Similar to the IEEE 33-node system, the system is compensated with reactive power compensation devices at the appropriate nodes, taking into account the loads and voltage conditions along each line depicted in the diagram. The average voltage is taken as per unit value. The voltage values corresponding to each individual node are shown in Table 5 before optimization.
Analyzing the results presented in Table 5, it becomes evident that the voltage levels within the practical 22-node system are suboptimal in nature. The overall active power loss within the system amounts to 17.7 kW, with the lowest magnitude occurring at node 22, where the voltage value stands at 0.9729 p.u. The collective mean voltage of the system amounts to 0.9838 p.u.
The paper adopts the SSA, SSA-PSO algorithm, and ISSA-PSO algorithm to optimize the MORPO model. The results are shown in Figure 14, Figure 15 and Figure 16.
In Figure 14, Figure 15 and Figure 16, the system is analogous to the practical 22-node system: the x, y, and z axes represent the total active power loss of the optimized nodes, the total capacity of the optimized capacitor banks at each node, and the total voltage deviation of the optimized nodes. Due to the inability to showcase specific optimization effects in Figure 14, Figure 15 and Figure 16, the following sections will compare the results obtained after optimizing the objective function using the SSA, the SSA-PSO algorithm, and the ISSA-PSO algorithm.
Similar to the IEEE 33-node system, the step size for compensation power is 50 kvar. These six nodes are designated as Q 1 , Q 2 , Q 3 , …, Q 6 . Table 6 showcases the placement and quantity of compensating capacitors in various scenarios.
Among the selected six nodes, the effect of reactive power compensation for the practical 22-node system is found to be the most optimal by applying the ISSA-PSO algorithm. Moreover, the results of the compensation capacity using the ISSA-PSO algorithm are still the lowest in the case of the practical 22-node system, resulting in a significant reduction in system cost in practical applications. The comparison graph of network loss optimization for the practical 22-node system is depicted in Figure 17. Table 7 shows the optimization results of total network loss.
As can be seen from Figure 17, although all three optimization techniques show favorable effects on network loss reduction, the proposed ISSA-PSO algorithm shows the most significant reduction. It is worth noting that cables 3, 5, 10, and 12 show a significant reduction in network loss, thus demonstrating the excellent optimization efficiency of the ISSA-PSO algorithm. Furthermore, Table 7 shows the optimization results of total network loss after applying the SSA, SSA-PSO, and ISSA-PSO algorithms in an actual 22-bus system. From Table 7, it is evident that the network loss is 17.7 kW before optimization.

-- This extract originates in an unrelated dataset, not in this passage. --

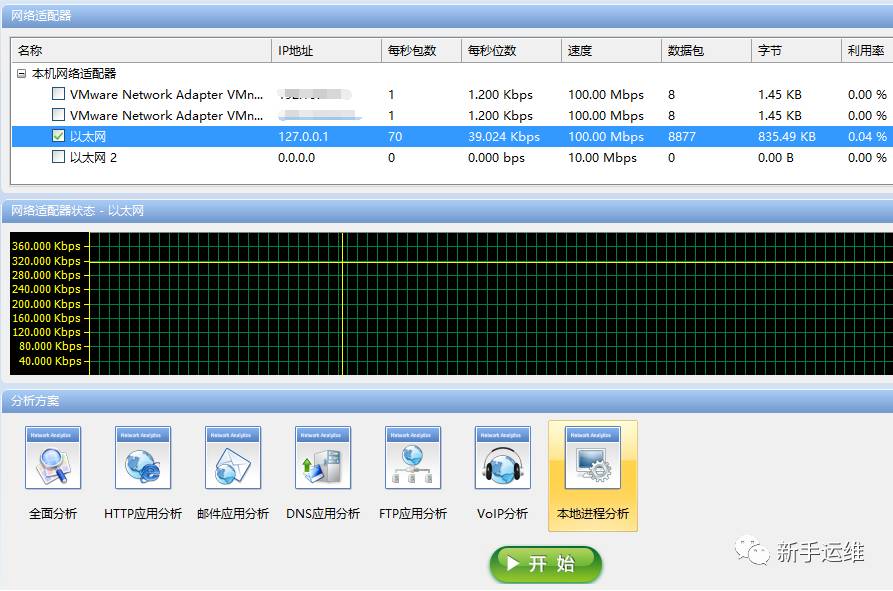
Task: Click the 速度 column header
Action: click(610, 50)
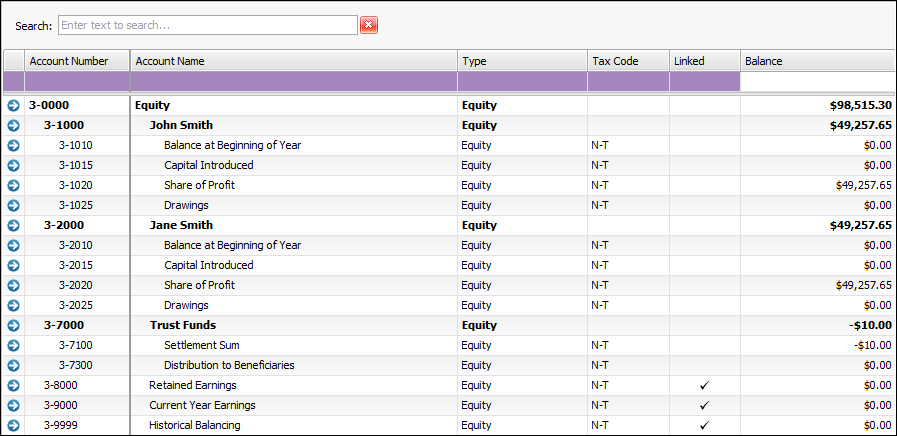Viewport: 897px width, 436px height.
Task: Click the arrow icon beside account 3-0000
Action: point(13,105)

After applying the SSA, SSA-PSO, and ISSA-PSO algorithms, a noticeable decrease in power loss can be observed. Importantly, the ISSA-PSO algorithm demonstrates the most significant reduction, with an impressive decline of 44.07%. The effectiveness of this approach surpasses that of other algorithms, demonstrating better optimization results. The comparative diagram of voltage for each node in the optimized system is illustrated in Figure 18.
As depicted in Figure 18, the minimum bus voltage in the absence of RPO stands at 0.9729 p.u. (located at node 22). Nevertheless, it elevates to 0.9879 p.u., corresponding to the implementation of the proposed resolution. Aside from node 22, it is apparent from the graph that other nodes in the system have shown favorable optimization effects. To facilitate a more intuitive and comprehensive comparison between the voltages before and after optimization, the average voltage of all nodes in the overall node line is calculated. The calculated results indicate that the average node voltages after optimization are 0.9882, 0.9882, and 0.9921 when employing SSA, SSA-PSO, and ISSA-PSO, respectively. Furthermore, the proposed approach in this paper yields the best optimization effect, with an average node voltage increase of 0.84% after optimization. Therefore, the ISSA-PSO algorithm has better optimization outcomes in the practical 22-node system.
It should be noted that the simulation verification in this article is carried out within the scope of conventional power distribution grids, assuming only sinusoidal quantities for voltage and current waveforms. However, in the actual power grid, the voltage and current waveforms are often influenced by various power quality disturbances, leading to nonsinusoidal waveforms in the actual power grid. These power quality disturbances include, but are not confined to, higher-order harmonics, subharmonics, and harmonic distortions, among others, that can influence the standard functioning of the electricity network and the efficiency of machinery [39,40,41]. Therefore, the upcoming research will focus on the implications of harmonic distortion and voltage distortion issues on the power grid.

5. Conclusions

This paper establishes the MORPO model in the distribution network including reactive power loss, reactive power devices, and the total sum of node voltage deviations. Based on the SSA and PSO algorithm, the ISSA-PSO algorithm is proposed for converging to a global optimal solution effectively. Compared with the SSA and SSA-PSO, the proposed model has exhibited promising results in the IEEE 33-node system and the practical 22-node system. The simulation results show that the total network losses of the IEEE 33-node system decreased from 202.7 kW to 136.4 kW, representing a reduction of 32.71%. In terms of node voltage, the average voltage magnitude of the lines increases from 0.9485 p.u. to 0.9748 p.u. Similarly, the total network losses of the practical 22-node system decreased from 17.7 kW to 9.9 kW, resulting in a reduction of 44.07%. Regarding node voltage, the average voltage magnitude of the lines increases from 0.9838 p.u. to 0.9921 p.u. Therefore, the proposed algorithm can effectively improve optimization performance by reducing active power loss and enhancing voltage levels simultaneously. However, the simulation verification in this study is conducted within conventional power systems without taking into account the voltage nonliterary issues that arise from the integration of distributed energy resources into the grid. Our future research will primarily focus on investigating the effects of harmonic distortion and voltage imbalance in distribution networks on reactive power optimization.

Author Contributions

Y.W.: conceptualization; investigation; methodology; software; supervision; validation; writing—original draft; writing—review and editing. F.L.: investigation; software; validation; writing—original draft; writing—review and editing. R.X.: resources; validation. N.Z.: Supervision; validation. All authors have read and agreed to the published version of the manuscript.

Funding

This project was supported by the National Natural Science Foundation of China (NSFC) (61673281, 61903264) and the Natural Science Foundation of Liaoning Province (2019-KF-03-01).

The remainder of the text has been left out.